To illustrate the reality of boredom, Tim cited a study that found that there was a positive correlation between the boredom of astronauts and amount of hot sauce they consumed! What?? Who would’ve thought astronauts could get bored staring into space?? (Pun intended)
Boredom is a symptom of something deeper – it signals a sense of meaninglessness and prompts a search for meaning. This clicked for me. Sometimes boredom feels a little intangible. I can’t quite put a finger on exactly what, why or how. But I guess that’s exactly what it feels like when we lose sight of the purpose of what we’re doing.

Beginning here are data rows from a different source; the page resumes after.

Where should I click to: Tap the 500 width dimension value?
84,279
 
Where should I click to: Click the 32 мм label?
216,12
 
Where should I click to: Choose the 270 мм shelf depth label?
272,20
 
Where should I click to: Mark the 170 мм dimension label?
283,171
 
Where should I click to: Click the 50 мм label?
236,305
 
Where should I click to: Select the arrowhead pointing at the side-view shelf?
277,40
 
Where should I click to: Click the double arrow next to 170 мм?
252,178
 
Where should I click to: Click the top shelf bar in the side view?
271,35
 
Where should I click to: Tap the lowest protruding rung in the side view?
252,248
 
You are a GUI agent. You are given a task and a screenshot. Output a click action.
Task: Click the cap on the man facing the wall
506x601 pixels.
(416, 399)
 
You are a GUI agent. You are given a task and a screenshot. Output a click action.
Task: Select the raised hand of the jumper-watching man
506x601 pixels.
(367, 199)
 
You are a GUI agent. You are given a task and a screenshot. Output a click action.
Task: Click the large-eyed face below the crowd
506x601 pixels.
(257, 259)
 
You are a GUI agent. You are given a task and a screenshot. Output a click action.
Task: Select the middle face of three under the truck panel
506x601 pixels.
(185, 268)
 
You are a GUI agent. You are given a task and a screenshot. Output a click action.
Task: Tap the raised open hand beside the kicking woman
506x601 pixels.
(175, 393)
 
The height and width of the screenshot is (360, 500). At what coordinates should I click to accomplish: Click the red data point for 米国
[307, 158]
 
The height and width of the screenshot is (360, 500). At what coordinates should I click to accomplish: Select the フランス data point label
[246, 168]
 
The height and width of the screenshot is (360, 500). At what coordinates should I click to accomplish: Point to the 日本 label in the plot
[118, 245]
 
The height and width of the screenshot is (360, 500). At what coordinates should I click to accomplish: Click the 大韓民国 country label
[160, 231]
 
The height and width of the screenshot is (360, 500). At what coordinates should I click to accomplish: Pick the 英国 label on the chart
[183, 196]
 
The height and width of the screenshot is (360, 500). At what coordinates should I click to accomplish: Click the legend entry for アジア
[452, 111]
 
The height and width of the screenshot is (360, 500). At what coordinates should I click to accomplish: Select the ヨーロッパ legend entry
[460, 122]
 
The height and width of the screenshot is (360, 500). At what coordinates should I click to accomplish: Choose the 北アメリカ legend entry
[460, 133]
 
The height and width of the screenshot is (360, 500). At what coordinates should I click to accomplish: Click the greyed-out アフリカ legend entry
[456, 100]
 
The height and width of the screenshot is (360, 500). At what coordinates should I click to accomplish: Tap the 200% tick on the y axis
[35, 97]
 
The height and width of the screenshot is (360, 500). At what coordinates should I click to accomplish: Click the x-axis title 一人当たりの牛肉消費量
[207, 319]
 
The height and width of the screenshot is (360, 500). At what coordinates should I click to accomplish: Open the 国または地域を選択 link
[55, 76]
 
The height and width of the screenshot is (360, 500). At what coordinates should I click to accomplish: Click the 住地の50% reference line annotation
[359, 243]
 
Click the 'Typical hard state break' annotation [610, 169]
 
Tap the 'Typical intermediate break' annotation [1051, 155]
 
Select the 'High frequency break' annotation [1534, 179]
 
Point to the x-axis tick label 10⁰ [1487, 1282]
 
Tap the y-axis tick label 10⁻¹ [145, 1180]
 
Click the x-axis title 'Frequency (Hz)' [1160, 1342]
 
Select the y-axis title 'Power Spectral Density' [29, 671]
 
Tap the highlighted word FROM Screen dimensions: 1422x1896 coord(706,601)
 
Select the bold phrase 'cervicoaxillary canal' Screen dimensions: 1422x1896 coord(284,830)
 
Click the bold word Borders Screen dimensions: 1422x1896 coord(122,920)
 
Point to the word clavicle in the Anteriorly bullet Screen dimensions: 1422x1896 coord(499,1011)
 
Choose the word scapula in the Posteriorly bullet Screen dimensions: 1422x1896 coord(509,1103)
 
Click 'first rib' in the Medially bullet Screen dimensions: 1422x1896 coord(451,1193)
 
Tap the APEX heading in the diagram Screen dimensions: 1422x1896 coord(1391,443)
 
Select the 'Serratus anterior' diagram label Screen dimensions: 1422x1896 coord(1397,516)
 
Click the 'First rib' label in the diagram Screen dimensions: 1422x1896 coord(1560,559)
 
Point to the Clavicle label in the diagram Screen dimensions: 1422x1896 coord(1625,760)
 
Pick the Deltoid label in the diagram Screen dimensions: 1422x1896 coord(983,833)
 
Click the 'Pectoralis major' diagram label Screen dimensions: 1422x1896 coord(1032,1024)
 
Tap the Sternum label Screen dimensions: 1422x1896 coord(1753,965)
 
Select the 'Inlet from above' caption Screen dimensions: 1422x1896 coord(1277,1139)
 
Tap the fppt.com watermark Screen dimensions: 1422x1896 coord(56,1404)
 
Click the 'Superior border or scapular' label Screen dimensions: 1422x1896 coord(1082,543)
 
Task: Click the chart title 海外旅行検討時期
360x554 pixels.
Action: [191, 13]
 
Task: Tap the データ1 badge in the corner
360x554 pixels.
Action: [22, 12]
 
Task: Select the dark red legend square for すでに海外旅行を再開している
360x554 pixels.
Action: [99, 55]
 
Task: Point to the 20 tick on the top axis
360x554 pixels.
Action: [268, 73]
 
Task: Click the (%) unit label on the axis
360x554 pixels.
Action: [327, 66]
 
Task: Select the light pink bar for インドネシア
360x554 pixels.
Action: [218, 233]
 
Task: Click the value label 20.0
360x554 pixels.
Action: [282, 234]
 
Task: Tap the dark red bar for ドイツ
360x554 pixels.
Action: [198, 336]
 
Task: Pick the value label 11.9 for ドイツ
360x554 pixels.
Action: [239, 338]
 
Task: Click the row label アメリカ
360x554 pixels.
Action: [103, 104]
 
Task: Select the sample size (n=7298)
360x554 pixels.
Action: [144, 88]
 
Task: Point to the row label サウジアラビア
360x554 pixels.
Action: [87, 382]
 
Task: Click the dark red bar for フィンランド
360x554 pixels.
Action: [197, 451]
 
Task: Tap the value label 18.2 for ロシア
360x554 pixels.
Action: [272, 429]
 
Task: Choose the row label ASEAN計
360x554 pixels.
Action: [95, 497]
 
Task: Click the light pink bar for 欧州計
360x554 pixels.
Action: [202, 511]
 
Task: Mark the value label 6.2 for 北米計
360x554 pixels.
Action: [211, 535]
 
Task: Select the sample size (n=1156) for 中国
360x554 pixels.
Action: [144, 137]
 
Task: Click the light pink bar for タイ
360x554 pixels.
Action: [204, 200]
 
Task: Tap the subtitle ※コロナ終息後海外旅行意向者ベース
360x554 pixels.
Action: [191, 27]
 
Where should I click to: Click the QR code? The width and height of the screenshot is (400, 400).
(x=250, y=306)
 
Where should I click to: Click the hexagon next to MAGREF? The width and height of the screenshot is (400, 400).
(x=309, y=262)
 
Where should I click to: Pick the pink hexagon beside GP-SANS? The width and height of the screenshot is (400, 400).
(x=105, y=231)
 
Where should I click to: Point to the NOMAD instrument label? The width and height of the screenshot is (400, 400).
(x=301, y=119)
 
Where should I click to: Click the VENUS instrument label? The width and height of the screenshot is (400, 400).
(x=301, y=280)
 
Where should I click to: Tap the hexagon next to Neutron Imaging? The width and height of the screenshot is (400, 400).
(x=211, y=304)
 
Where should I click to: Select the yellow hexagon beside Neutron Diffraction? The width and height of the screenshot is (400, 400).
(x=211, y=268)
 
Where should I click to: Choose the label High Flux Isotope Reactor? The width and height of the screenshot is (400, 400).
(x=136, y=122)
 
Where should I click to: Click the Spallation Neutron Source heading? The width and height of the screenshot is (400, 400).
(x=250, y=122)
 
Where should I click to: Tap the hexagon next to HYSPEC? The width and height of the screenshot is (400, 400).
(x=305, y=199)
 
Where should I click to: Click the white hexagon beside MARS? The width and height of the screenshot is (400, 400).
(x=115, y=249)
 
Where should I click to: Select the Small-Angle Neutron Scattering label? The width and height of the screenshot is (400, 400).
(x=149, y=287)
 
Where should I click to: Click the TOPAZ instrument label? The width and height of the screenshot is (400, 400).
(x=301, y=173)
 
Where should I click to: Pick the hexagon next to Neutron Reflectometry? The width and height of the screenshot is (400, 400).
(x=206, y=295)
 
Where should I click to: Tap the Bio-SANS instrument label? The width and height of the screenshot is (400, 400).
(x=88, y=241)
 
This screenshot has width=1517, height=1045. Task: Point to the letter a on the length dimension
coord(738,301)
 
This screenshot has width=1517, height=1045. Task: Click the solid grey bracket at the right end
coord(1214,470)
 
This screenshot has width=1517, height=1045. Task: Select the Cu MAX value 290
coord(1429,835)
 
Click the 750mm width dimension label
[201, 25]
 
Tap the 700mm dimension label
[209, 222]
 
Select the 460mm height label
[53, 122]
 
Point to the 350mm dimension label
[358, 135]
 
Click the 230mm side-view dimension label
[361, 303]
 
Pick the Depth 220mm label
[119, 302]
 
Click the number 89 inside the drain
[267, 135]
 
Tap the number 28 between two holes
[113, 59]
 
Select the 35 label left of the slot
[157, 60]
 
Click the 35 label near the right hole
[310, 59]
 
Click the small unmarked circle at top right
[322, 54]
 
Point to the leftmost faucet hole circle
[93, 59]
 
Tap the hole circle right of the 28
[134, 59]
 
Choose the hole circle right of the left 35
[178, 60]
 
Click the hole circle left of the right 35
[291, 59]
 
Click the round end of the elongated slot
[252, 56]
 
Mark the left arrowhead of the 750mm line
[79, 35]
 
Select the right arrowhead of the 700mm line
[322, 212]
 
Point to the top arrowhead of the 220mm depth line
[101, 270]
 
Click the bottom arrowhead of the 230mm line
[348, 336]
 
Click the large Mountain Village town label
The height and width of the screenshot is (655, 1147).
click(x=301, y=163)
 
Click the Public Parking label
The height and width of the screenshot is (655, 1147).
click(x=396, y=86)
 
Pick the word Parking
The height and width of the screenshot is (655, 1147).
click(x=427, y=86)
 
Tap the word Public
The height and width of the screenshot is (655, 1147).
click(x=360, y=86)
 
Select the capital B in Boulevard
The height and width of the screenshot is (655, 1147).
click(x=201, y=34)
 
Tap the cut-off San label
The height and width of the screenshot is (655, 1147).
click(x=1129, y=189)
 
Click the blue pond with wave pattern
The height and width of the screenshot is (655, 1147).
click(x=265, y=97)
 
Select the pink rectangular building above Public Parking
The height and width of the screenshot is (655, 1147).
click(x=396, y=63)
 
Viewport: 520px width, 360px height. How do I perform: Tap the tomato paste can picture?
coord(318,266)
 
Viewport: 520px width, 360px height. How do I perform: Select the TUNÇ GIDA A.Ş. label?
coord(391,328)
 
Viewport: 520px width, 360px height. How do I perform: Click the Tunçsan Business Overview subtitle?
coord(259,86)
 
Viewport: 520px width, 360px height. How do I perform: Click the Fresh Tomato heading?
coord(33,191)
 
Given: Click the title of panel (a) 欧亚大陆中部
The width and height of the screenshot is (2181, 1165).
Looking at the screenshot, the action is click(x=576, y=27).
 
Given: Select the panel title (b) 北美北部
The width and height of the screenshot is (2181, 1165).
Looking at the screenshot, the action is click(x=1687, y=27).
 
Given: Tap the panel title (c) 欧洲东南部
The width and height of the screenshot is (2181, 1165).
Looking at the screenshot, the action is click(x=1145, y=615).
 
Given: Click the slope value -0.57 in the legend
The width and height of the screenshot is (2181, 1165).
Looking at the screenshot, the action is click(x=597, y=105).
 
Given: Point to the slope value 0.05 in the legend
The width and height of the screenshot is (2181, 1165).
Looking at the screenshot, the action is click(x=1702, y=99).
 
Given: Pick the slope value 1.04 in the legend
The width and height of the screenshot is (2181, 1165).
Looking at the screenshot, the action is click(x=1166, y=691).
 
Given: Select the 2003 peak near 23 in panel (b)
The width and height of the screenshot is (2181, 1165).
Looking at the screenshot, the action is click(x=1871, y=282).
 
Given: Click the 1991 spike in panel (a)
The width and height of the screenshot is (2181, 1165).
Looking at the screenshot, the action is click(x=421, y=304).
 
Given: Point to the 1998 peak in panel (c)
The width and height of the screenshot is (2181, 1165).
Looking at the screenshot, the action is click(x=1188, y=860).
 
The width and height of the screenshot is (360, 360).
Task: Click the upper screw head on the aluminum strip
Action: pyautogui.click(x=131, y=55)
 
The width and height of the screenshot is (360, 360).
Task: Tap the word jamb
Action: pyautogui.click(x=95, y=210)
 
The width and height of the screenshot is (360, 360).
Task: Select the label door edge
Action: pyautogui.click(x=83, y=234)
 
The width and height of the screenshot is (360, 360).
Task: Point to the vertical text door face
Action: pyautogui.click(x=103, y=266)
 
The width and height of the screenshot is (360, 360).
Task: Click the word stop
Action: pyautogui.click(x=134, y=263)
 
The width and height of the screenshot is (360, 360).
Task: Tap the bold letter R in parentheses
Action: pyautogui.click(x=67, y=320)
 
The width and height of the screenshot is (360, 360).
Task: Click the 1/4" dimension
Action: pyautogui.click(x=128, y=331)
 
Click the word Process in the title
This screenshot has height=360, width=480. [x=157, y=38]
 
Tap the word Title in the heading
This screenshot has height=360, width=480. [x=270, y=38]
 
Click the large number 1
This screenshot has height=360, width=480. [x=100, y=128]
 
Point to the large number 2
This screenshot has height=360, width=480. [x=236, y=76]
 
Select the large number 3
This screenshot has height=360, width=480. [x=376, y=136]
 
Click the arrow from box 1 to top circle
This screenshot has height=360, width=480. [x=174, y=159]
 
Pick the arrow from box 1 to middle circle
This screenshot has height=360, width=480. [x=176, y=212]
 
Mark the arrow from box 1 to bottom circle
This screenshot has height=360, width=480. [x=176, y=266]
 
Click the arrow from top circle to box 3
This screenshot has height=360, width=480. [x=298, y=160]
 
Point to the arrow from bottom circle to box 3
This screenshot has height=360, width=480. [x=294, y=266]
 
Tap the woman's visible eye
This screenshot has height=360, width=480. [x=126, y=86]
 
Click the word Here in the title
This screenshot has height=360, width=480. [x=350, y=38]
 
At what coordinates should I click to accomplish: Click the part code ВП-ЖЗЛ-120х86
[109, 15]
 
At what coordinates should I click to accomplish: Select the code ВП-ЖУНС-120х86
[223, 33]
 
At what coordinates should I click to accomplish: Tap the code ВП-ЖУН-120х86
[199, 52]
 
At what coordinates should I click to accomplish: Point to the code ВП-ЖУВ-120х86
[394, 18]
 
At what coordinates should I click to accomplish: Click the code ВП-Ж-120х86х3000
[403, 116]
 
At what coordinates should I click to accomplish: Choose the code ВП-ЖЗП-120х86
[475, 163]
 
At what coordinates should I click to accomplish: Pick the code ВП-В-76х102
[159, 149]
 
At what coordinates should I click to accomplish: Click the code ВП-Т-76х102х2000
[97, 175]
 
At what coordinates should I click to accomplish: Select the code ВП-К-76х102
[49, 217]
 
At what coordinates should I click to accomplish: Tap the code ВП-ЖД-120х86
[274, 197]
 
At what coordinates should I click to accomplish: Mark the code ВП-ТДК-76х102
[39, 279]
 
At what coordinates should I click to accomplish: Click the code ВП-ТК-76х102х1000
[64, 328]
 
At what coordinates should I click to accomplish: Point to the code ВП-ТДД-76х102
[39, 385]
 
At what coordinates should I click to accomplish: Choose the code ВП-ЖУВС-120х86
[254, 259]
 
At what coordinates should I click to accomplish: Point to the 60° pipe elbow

Sin has cursed our experience of work (Gen 3) and today we still live in the brokenness of that, making boredom unavoidable. But in our redemption through Jesus Christ we are able to see our purpose beyond the temporary and the visible. This frees us to face what’s in front of us in light of the bigger picture of restoration (Rev 21) and helps us remember our creator, who is always at work (Jn 5:17) and who made us in His image (Gen 1:26).
What I left thinking about:
So how is it that we can know that God makes no accidents, that our colleagues, jobs and workplaces are purpose-filled, and yet still feel a sense of meaninglessness in our work? Tim’s shared some great tips tonight on how we might be able to reshape our perspective and see our work’s purpose beyond what’s in front of us. I loved that he likened boredom to a signal that we can use as a reminder that where we are is not home.
In reflection of my own experience of boredom, I also thought about these questions: What was my default go-to response when I feel bored? Could it be wrong to feel bored?
Boredom can make us feel deflated and restless but God meets us at the core of these feelings in his word (Ecc 2:11) so I’m reminded to first bring boredom to Him in prayer.